***** Raw data

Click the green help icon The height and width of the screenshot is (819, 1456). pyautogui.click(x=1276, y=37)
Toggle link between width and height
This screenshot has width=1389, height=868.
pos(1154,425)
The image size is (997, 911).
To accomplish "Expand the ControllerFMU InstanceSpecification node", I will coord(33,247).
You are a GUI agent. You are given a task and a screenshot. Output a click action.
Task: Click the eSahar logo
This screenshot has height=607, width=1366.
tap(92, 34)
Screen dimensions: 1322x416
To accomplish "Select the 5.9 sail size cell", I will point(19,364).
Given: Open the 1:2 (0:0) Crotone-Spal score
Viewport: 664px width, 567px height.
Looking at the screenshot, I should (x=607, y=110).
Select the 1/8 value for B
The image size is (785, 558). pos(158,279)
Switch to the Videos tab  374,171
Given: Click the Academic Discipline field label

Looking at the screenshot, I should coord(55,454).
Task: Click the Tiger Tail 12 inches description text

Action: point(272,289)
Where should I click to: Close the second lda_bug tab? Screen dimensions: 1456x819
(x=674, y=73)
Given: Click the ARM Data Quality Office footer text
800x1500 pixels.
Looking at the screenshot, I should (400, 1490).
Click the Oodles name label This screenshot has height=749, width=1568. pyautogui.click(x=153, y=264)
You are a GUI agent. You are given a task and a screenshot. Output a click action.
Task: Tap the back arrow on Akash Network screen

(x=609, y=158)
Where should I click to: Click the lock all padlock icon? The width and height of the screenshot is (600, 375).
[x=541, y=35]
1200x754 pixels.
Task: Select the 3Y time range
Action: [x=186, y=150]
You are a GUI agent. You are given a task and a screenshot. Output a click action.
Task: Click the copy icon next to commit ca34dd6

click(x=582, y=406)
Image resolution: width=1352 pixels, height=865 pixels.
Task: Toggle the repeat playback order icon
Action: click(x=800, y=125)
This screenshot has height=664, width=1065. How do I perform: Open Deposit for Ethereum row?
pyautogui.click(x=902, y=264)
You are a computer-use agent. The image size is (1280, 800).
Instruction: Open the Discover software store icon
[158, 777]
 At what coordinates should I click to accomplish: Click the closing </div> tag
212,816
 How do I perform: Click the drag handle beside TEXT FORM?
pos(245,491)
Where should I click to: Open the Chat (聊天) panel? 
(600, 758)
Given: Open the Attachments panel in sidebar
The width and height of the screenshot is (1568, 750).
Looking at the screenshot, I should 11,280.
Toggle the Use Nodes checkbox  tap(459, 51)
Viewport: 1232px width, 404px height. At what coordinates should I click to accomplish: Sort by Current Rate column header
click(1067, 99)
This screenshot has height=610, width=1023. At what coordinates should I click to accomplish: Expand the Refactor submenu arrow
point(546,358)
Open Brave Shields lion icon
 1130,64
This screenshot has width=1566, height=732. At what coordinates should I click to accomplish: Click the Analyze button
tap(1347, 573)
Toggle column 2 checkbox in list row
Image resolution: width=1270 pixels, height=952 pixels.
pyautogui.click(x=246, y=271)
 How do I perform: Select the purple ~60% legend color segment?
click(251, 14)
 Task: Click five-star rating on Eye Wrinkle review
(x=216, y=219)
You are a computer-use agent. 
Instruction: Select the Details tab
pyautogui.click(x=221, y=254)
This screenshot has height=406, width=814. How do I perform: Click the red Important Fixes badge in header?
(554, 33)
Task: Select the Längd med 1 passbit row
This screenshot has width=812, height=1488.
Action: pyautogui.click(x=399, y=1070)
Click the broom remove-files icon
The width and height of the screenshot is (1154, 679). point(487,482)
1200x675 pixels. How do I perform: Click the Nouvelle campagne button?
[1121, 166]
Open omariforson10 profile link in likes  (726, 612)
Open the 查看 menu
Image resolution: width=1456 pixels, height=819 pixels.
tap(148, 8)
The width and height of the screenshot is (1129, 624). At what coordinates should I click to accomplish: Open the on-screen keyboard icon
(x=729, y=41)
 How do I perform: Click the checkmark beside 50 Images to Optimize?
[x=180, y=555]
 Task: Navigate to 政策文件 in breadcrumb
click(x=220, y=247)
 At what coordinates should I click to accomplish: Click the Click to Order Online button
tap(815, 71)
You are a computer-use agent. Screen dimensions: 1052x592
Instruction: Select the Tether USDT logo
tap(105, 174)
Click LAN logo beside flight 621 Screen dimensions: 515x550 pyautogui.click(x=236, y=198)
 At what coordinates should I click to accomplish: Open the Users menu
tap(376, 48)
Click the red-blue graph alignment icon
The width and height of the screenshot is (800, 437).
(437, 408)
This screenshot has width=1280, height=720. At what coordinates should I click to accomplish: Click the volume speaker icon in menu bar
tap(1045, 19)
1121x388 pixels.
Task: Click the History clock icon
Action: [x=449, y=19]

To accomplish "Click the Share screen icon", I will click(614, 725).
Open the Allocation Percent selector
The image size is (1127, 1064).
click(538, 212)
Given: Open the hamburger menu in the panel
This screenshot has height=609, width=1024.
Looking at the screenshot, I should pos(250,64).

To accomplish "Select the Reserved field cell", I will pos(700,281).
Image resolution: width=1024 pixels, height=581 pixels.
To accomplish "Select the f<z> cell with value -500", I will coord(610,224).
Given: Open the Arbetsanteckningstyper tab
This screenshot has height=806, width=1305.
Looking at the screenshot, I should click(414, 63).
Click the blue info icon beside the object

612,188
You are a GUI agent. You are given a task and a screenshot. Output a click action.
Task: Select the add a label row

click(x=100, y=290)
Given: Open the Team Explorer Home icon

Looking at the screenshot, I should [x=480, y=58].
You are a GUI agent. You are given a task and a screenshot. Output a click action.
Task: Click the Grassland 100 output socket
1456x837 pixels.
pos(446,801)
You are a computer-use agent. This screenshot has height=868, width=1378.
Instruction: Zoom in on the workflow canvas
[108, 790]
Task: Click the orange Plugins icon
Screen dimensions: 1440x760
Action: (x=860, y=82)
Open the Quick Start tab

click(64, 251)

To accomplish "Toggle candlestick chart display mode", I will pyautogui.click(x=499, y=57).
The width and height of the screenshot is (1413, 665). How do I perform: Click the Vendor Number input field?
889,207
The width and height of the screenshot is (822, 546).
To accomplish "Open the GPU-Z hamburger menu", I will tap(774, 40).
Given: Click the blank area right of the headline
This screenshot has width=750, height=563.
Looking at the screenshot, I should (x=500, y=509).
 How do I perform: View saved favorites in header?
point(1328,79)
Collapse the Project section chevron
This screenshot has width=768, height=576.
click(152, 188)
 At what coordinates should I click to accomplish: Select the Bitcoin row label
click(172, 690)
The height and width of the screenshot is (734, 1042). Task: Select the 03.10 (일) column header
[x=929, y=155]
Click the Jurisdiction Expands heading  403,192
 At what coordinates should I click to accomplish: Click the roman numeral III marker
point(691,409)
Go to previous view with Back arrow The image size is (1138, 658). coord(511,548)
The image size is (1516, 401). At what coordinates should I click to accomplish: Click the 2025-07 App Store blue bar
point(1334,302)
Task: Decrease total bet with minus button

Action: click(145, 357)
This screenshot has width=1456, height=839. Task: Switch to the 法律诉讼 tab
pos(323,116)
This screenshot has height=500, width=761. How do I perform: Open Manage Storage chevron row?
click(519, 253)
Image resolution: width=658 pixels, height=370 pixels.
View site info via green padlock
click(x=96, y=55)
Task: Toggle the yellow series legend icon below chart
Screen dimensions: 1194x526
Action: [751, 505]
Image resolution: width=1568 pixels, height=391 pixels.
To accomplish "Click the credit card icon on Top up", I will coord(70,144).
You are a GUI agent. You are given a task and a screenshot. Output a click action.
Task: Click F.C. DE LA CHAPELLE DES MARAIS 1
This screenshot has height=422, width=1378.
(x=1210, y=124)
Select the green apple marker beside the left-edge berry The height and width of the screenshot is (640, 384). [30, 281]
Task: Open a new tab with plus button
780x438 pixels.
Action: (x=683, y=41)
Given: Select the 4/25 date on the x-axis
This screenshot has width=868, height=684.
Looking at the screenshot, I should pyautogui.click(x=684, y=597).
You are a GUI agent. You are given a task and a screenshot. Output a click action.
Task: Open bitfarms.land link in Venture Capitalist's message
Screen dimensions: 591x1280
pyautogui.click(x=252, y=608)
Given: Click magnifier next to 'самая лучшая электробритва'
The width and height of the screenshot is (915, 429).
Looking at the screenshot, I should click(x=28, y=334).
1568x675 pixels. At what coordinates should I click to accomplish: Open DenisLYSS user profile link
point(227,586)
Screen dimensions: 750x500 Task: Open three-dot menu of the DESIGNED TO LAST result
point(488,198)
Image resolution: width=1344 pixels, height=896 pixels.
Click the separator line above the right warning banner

**********

Stated goal:
Could you reproduce everything in the material above, from the line containing "Task: Click five-star" down to the line containing "[x=180, y=555]", with both of those lines included?

Full solution:
 Task: Click five-star rating on Eye Wrinkle review
(x=216, y=219)
You are a computer-use agent. 
Instruction: Select the Details tab
pyautogui.click(x=221, y=254)
This screenshot has height=406, width=814. How do I perform: Click the red Important Fixes badge in header?
(554, 33)
Task: Select the Längd med 1 passbit row
This screenshot has width=812, height=1488.
Action: pyautogui.click(x=399, y=1070)
Click the broom remove-files icon
The width and height of the screenshot is (1154, 679). point(487,482)
1200x675 pixels. How do I perform: Click the Nouvelle campagne button?
[1121, 166]
Open omariforson10 profile link in likes  (726, 612)
Open the 查看 menu
Image resolution: width=1456 pixels, height=819 pixels.
tap(148, 8)
The width and height of the screenshot is (1129, 624). At what coordinates should I click to accomplish: Open the on-screen keyboard icon
(x=729, y=41)
 How do I perform: Click the checkmark beside 50 Images to Optimize?
[x=180, y=555]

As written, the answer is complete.